Dinopium woodpeckers in Sri Lanka have lower fecundity and higher survival than temperate woodpeckers and delayed plumage maturation in both sexes

Leonard Freed, PhD
Friday, February 10, 2017 - 3:30pm to 4:20pm
BioMed B-103

Tropical birds have smaller clutch sizes than temperate birds, but adult survival is more complex with substantial overlap between tropical
songbirds and temperate songbirds. We use nine species of temperate woodpeckers in North American and Europe and two species of tropical
Dinopium woodpeckers and their hybrids in Sri Lanka to examine the extensive relationship between clutch size and survival.

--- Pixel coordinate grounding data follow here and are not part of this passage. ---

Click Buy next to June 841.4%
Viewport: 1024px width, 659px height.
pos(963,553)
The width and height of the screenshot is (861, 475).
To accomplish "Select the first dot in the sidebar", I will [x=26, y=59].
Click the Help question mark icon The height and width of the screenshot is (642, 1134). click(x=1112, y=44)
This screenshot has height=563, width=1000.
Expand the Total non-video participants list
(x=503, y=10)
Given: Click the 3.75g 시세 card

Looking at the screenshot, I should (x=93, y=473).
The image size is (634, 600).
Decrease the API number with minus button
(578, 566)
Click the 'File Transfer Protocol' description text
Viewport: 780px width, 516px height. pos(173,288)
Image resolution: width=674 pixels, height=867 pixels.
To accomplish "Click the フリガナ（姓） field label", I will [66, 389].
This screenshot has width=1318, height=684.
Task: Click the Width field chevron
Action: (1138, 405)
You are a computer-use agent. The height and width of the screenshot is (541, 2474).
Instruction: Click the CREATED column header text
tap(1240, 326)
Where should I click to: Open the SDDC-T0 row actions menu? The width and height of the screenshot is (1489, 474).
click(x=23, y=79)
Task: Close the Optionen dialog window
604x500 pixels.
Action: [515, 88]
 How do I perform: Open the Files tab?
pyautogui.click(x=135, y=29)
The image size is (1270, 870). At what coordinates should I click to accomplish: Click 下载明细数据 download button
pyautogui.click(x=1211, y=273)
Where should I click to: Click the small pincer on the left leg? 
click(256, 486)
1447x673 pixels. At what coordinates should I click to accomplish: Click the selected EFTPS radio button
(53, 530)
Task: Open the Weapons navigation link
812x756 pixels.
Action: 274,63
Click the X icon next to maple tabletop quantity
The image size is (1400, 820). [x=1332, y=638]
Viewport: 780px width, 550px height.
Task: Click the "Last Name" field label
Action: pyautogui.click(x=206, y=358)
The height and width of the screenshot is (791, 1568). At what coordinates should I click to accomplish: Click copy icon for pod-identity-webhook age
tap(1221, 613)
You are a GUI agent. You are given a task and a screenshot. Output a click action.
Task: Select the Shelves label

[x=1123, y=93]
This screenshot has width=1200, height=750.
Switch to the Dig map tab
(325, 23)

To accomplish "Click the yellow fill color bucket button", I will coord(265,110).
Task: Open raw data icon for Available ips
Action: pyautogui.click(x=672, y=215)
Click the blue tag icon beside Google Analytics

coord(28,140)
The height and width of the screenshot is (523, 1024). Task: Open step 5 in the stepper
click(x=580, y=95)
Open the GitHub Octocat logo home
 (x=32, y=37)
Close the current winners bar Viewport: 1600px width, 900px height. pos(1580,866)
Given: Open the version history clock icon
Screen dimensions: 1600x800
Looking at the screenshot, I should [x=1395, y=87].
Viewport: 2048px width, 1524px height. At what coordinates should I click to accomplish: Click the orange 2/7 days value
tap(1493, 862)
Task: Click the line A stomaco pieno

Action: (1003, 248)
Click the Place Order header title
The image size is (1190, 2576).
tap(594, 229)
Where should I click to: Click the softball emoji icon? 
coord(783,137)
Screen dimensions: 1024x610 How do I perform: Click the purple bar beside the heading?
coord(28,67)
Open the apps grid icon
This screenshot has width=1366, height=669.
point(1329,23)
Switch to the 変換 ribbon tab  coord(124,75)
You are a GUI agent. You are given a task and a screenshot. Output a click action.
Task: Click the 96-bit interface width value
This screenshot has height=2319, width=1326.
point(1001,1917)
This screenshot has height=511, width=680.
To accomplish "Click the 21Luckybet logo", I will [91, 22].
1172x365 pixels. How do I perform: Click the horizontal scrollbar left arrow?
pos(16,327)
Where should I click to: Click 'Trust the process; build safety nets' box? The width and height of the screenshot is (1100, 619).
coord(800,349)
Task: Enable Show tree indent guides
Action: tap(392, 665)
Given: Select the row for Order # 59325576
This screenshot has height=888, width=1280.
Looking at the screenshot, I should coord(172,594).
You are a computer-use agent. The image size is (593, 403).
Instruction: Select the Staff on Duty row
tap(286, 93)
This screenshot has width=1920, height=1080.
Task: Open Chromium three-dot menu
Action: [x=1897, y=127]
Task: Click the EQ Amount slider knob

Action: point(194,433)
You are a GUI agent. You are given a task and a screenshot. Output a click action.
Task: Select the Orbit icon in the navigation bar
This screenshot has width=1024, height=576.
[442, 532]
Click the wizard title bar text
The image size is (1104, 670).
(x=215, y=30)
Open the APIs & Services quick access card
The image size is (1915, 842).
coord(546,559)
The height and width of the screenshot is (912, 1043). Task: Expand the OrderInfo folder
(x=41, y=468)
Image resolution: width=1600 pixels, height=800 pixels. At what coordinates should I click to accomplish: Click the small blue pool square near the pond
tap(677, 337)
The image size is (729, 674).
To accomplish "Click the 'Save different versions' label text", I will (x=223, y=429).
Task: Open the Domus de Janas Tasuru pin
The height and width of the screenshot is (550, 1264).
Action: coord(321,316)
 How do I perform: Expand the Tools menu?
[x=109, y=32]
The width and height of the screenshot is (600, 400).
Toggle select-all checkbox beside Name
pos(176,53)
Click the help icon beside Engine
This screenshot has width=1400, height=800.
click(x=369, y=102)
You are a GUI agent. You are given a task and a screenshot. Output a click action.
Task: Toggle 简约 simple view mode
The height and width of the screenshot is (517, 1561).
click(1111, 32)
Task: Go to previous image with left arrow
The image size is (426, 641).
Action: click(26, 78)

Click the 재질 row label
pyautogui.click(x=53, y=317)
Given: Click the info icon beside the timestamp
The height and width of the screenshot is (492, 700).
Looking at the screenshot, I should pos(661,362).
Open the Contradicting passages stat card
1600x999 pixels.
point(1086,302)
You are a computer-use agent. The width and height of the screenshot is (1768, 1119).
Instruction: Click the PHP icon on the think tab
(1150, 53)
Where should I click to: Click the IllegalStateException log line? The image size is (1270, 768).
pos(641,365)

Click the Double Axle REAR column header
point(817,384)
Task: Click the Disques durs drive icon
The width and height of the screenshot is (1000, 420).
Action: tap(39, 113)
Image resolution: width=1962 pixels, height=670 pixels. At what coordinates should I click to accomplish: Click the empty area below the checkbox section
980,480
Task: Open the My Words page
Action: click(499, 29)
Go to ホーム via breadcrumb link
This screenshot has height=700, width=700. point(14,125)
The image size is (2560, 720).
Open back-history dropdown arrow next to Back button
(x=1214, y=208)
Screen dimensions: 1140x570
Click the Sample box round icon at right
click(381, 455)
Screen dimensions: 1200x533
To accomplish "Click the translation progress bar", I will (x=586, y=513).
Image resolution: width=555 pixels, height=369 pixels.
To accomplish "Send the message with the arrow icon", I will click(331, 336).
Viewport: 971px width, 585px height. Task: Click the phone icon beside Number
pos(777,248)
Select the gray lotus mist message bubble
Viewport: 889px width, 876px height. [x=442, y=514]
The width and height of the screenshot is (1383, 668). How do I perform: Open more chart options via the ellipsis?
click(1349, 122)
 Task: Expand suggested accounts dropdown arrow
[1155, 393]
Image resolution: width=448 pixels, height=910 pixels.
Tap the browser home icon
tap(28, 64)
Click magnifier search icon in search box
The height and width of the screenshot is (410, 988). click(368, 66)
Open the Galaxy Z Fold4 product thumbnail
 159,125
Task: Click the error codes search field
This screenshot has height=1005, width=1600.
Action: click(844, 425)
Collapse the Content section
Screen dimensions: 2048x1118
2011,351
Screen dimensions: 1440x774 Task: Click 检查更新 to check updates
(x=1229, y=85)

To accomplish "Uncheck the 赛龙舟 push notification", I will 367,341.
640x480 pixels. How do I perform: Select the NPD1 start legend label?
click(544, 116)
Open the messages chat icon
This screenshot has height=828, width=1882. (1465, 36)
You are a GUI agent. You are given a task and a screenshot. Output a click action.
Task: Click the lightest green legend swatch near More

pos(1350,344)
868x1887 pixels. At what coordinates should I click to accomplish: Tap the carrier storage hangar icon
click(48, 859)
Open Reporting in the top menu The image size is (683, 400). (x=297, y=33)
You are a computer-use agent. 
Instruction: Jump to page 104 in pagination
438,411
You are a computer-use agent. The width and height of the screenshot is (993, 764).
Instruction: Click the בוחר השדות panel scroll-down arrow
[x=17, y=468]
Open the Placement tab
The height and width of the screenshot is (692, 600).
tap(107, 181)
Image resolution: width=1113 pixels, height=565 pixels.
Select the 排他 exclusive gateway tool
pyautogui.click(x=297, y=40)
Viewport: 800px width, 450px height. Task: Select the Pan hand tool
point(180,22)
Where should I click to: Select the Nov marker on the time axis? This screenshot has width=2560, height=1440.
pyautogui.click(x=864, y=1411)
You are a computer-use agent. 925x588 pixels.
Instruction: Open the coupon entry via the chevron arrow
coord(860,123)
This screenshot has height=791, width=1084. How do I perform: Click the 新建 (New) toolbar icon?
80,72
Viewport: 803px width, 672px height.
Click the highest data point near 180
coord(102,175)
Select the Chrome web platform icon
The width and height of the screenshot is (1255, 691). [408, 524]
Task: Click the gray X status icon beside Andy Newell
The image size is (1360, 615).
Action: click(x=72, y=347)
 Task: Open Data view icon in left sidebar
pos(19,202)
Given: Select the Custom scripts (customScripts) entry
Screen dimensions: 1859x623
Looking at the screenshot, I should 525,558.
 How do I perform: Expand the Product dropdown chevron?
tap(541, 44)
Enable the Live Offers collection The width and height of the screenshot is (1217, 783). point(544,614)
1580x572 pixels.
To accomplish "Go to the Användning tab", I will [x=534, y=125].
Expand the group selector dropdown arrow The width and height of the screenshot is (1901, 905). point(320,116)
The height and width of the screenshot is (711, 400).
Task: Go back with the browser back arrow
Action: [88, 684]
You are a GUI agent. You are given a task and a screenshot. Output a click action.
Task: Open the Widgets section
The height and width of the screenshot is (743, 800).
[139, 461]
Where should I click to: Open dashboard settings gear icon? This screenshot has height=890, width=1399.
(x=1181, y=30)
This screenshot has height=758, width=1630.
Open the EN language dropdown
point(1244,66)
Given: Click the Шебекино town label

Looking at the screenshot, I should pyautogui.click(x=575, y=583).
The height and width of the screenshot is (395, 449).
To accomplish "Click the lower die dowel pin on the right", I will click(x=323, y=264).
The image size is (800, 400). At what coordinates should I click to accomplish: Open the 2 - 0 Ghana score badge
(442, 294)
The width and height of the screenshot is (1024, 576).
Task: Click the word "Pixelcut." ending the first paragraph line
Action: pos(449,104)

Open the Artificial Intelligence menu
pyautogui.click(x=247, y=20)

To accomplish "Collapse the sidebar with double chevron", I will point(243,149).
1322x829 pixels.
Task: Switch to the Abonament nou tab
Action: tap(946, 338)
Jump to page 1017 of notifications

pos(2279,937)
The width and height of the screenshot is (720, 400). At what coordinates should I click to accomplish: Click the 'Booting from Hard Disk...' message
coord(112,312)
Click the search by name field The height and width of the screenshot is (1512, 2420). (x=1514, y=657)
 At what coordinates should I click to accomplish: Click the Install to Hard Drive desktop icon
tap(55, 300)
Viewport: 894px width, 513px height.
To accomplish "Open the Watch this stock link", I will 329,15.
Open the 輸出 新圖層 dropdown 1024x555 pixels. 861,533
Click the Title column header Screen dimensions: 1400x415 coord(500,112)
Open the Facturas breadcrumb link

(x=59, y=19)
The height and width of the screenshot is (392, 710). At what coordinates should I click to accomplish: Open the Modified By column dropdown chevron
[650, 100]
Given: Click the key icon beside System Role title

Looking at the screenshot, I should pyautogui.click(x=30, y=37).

Seventeen adult Dinopium
woodpeckers were color-banded in 2015 and 16 resighted in the breeding season in 2016 for a survival estimate of 0.94. We inspected five Dinopium nests and five family groups for clutch size, for an estimate of 2.5
eggs. The tropical-temperate comparison of clutch size and survival of woodpeckers reveals that tropical woodpeckers have smaller clutch
size and higher survival with no overlap with temperate woodpeckers. Intense study allowed us to age the tropical woodpeckers by
comparing digitized images of orbital feathers surrounding the eye and document delayed plumage maturation in both sexes of second-year
birds. Both sexes of after-second-year birds had larger orbital feathers, but males had larger feathers leading to sexual dimorphism.
We detected no difference in clutch size or survival of hybrids compared with parental forms.